::: Data entries

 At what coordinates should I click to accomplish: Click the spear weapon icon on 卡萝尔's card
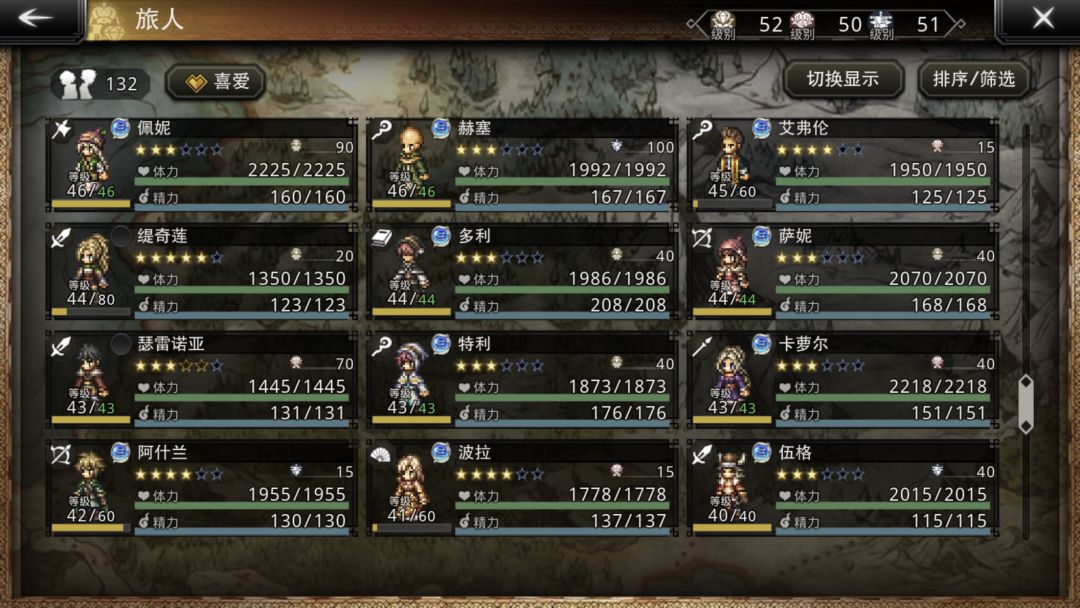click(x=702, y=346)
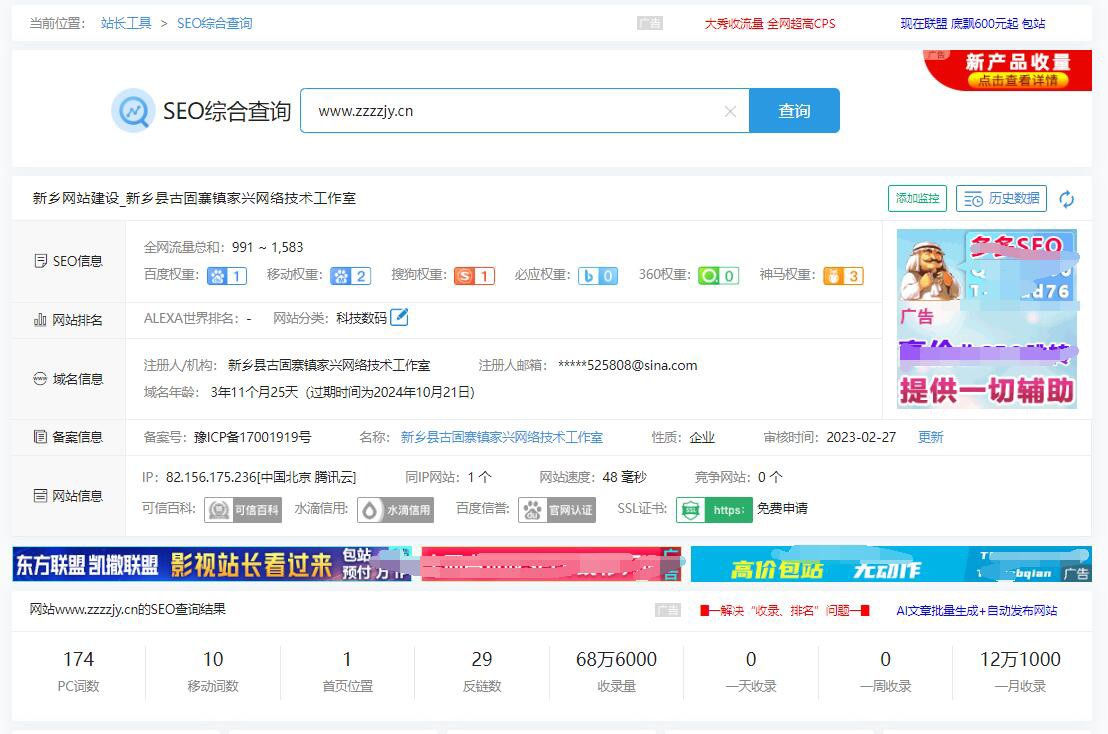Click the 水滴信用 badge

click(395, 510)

::::::
::: Data entries

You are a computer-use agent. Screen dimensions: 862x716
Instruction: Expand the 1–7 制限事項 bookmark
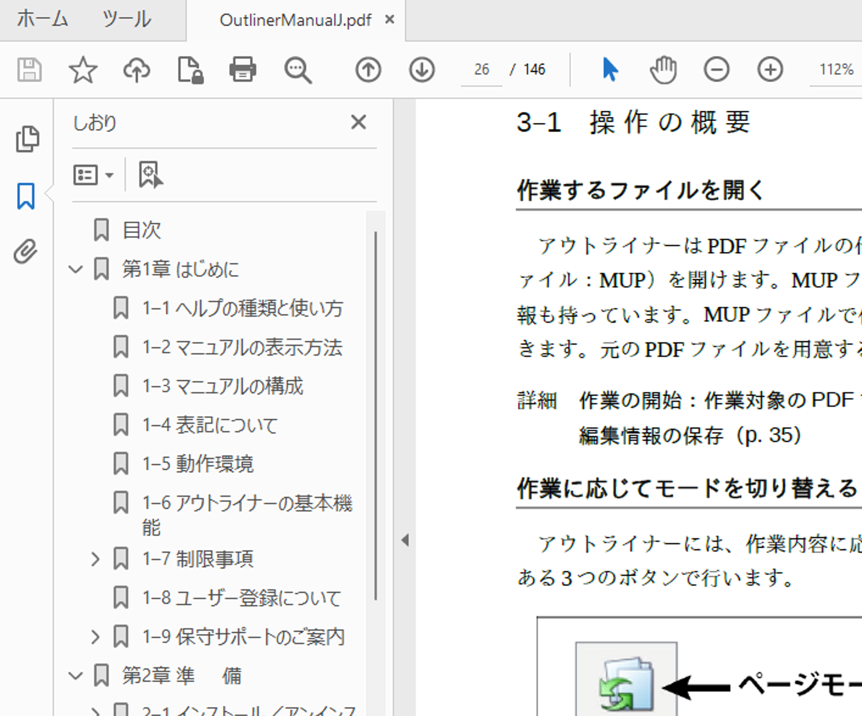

::::::

**Exercise aim:** Please return the listing lines verbatim, beginning at the line that contains "At what coordinates" and stopping after the line that contains "click(395, 510)", with both of those lines included and the pictures left out.

**Exercise output:**
 At what coordinates should I click to accomplish: Click the spear weapon icon on 卡萝尔's card
click(x=702, y=346)
Click the 水滴信用 badge

click(395, 510)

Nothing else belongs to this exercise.